Department of General Surgery, King Hussein Cancer Center, Amman, Jordan.
Department of Surgery, King Hussein Cancer Centre, Amman, Jordan.
J Cardiothorac Surg. 2024 May 31;19(1):311. doi: 10.1186/s13019-024-02795-8.

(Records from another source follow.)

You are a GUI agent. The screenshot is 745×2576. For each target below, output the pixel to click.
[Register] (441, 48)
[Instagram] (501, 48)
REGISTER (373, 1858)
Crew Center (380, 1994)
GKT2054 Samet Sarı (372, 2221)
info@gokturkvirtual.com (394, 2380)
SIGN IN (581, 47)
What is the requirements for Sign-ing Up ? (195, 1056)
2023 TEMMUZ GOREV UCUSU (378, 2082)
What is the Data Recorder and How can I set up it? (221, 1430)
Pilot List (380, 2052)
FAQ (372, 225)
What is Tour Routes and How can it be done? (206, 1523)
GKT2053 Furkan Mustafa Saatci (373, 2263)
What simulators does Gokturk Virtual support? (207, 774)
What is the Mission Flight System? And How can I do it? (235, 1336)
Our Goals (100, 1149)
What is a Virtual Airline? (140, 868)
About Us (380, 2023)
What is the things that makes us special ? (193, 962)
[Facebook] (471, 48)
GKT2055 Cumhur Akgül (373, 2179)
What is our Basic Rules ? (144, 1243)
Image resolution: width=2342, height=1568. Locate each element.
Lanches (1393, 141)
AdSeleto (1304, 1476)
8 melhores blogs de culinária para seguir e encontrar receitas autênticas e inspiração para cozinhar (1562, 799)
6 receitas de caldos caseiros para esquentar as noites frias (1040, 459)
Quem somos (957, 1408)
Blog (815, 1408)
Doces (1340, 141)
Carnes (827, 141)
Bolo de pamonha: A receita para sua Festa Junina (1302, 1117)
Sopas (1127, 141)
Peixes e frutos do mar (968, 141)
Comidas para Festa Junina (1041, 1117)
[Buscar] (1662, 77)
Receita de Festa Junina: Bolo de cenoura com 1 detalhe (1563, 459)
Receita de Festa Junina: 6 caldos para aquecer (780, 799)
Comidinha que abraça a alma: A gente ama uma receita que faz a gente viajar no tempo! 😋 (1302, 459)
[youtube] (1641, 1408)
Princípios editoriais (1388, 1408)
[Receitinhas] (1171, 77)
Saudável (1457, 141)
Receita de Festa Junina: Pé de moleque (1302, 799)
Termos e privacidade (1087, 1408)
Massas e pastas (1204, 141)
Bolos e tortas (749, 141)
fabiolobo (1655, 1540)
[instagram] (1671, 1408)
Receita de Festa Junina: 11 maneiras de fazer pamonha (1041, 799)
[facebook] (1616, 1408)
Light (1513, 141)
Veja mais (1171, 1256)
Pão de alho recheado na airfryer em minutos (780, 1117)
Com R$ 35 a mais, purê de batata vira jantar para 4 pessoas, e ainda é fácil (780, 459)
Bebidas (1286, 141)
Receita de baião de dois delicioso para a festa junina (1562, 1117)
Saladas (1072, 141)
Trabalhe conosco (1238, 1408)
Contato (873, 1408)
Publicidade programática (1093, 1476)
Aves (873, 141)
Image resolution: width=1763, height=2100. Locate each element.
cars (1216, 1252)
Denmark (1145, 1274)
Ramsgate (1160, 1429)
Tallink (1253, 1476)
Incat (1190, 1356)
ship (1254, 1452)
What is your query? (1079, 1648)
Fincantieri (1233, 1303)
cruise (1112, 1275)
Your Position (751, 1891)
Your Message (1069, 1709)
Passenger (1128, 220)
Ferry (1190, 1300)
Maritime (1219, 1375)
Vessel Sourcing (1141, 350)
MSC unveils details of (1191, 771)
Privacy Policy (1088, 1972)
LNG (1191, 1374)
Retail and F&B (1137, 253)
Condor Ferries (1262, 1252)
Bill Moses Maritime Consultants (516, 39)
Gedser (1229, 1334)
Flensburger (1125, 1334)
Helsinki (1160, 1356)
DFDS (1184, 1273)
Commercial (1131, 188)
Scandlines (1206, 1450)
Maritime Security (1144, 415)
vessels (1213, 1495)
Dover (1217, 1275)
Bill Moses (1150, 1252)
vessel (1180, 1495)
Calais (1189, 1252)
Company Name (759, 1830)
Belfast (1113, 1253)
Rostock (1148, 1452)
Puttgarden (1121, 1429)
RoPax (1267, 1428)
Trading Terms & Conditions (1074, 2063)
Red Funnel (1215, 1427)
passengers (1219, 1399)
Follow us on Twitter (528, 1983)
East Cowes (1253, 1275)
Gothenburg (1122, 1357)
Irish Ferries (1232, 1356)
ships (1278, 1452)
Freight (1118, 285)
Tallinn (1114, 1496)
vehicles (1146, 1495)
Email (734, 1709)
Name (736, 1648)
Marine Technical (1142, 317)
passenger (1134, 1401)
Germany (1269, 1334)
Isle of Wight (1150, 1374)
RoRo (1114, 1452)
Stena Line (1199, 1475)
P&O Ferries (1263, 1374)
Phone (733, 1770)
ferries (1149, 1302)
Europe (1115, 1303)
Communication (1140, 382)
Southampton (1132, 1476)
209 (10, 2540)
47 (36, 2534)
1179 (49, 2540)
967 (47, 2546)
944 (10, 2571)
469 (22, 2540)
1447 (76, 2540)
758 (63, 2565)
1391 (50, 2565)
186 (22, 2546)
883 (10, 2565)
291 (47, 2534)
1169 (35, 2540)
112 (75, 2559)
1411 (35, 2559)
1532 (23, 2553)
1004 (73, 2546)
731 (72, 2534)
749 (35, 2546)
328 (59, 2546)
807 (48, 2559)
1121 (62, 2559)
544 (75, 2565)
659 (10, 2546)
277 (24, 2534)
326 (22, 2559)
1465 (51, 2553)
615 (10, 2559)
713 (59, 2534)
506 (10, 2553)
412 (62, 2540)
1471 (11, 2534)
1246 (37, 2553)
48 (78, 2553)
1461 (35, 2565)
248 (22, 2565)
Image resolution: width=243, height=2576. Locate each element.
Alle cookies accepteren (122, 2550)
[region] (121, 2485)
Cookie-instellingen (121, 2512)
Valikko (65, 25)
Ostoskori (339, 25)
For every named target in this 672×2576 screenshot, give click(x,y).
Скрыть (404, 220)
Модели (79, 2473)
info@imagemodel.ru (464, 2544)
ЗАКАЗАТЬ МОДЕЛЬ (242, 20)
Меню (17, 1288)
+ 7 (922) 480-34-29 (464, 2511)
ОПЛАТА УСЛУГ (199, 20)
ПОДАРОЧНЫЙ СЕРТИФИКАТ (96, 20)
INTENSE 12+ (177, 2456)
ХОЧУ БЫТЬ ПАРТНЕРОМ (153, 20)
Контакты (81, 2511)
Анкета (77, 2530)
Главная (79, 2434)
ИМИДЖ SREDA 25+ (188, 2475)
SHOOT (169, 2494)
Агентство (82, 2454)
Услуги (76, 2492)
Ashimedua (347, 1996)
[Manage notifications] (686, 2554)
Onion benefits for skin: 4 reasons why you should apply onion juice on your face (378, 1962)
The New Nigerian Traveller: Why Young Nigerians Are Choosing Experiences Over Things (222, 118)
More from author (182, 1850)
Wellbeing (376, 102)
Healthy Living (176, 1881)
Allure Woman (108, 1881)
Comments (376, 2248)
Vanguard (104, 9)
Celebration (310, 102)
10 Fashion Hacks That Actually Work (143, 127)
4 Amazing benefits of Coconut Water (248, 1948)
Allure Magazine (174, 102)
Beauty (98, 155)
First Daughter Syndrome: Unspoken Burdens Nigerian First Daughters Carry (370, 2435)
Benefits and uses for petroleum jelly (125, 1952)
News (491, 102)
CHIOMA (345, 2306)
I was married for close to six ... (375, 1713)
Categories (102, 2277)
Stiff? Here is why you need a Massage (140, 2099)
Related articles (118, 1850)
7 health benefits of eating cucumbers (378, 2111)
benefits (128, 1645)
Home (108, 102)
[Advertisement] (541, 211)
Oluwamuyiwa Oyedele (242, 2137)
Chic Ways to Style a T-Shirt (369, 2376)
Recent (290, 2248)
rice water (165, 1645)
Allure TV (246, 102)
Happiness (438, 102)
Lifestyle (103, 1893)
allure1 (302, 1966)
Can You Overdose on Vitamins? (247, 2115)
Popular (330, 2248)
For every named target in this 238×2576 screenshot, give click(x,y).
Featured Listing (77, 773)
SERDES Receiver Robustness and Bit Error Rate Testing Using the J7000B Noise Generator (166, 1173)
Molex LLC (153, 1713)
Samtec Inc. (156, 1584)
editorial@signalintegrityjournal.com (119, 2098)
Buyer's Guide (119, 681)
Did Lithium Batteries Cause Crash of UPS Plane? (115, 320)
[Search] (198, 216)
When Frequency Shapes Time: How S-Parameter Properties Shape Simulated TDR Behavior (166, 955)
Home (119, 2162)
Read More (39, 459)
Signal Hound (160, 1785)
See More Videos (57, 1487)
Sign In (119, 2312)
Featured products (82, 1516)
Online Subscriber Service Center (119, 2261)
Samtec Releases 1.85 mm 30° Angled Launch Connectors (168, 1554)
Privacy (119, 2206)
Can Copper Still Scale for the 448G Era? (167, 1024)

Lung cancer is the second most diagnosed cancer and the leading cause of cancer deaths worldwide. Surgical lung resection is the best treatment modality in the early stages of lung cancer as well as in some locally advanced cases. Postoperative air leak is one of the most common complications after pulmonary resection with incidence ranging between 20 and 33%. The majority of air leaks seal, within 5 days after surgery, on their own by conservative management. However, at least 5% of patients still have prolonged air coming out from the residual lung at discharge. This report describes the management of a thin lady with right lung cancer who underwent a right lower lobectomy and then suffered from a delayed air leak 7 weeks after surgery and required extensive thoracic and general surgery collaboration.
A 72-year-old heavy smoker female patient diagnosed with stage I lung cancer underwent right robotic-assisted thoracoscopic surgery converted to thoracotomy because of a fused fissure, right lower lobectomy, and mediastinal lymphadenectomy presented with delayed air leak 49 days after surgery. VATS decortication and mechanical pleurodesis were done 2 weeks after unsuccessful conservative treatment. Still, the lung failed to expand four weeks later so the patient was sent to surgery; she is underweight (BMI of 18) with not many options for a big flap to fill the chest cavity empty space. Accordingly; the decision was to use multiple pedicle flaps; omentum, intercostal muscle, and serratus anterior muscle to cover the bronchopleural fistulas and fill the pleural space in addition to mechanical and chemical pleurodesis. Full expansion of the lung was obtained. The patient was discharged on Post-Operative day 5 without remnant pneumothorax.
Air leaks After lobectomy usually presents directly postoperatively; various management options are available ranging from conservative and minimally invasive to major operative treatment. We presented what we believe was unusual delayed bronchopleural fistula post-lobectomy in a thin lady which demonstrates clearly how a delayed air leak was detected and how collaborative efforts were crucial for delivering high-quality, safe, and patient-centered care till treated and complete recovery.
肺癌是全球第二大被诊断出的癌症,也是癌症死亡的主要原因。手术切除肺是治疗肺癌早期以及某些局部晚期病例的最佳方法。术后肺漏气是肺切除术后最常见的并发症之一,发生率在 20%至 33%之间。大多数漏气会自行愈合,无需特殊处理。然而,至少有 5%的患者在出院时仍有持续性的肺部漏气。本报告描述了一位瘦弱的女性肺癌患者的治疗过程,她接受了右下肺叶切除术,术后 7 周出现延迟性肺漏气,需要胸外科和普通外科的广泛协作。
一位 72 岁的重度吸烟者女性患者被诊断为 I 期肺癌,接受了机器人辅助右胸腹腔镜手术,因融合裂孔改行开胸手术,行右下肺叶切除术和纵隔淋巴结清扫术,术后 49 天出现延迟性肺漏气。在保守治疗失败后 2 周进行了胸腔镜下剥脱术和机械性胸膜固定术。然而,4 周后肺部仍未扩张,因此患者被转至外科手术;她体重过轻(BMI 为 18),没有太多的大瓣来填补胸腔的空洞。因此,决定使用多个带蒂瓣,包括大网膜、肋间肌和前锯肌,覆盖支气管胸膜瘘,并填充胸膜腔,同时进行机械和化学性胸膜固定术。最终肺部完全扩张。患者在术后第 5 天无残余气胸出院。
肺叶切除术后的漏气通常直接发生在术后,有多种治疗方法可供选择,包括保守治疗、微创手术和大手术治疗。我们报告了一例瘦弱女性罕见的延迟性支气管胸膜瘘,该患者明确显示了如何检测到延迟性肺漏气,以及如何通过协作努力为患者提供高质量、安全和以患者为中心的治疗,直至治愈和完全康复。